U.S. Secretary of Education Arne Duncan announced on Oct. 1 the award of $43 million for 28 new five-year Teacher Quality Partnership grants to improve instruction in struggling schools. These grants will be used to reform traditional university teacher preparation and teacher residency programs.


“The Obama Administration is committed to giving teachers the support they need to succeed in the classroom,” Secretary Duncan said.  “The Teacher Quality Partnership grants will improve student academic achievement by strengthening teacher preparation, training and effectiveness and help school districts attract potential educators from a wide-range of professional backgrounds into the teaching profession.”


National Louis University is listed as one of the 28 recipients selected to receive this award, and it is scheduled to receive $2.9 million to fund a teaching residency program.
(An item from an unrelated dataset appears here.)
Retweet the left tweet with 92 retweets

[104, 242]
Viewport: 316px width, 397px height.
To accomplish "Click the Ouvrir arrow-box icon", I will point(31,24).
“The teaching residency program follows a medical model in which residents are placed in schools with extensive induction and support,” said the Department of Education in a prepared statement. “All programs include rigorous candidate selection criteria, a commitment to recruiting candidates from diverse populations, and extensive and ongoing support for teacher candidates. Teaching residents are paid a living wage and expected to teach for three years in the partnering high-need schools.”


“Highly effective teaching is crucial to student success,” Secretary Duncan said.  “These grants offer an opportunity to develop new models for how teachers are prepared and supported. They will create and implement a variety of pathways, including the teaching residency model, to bring talented individuals in to the classroom. This investment will reap long-term benefits for schools and children.”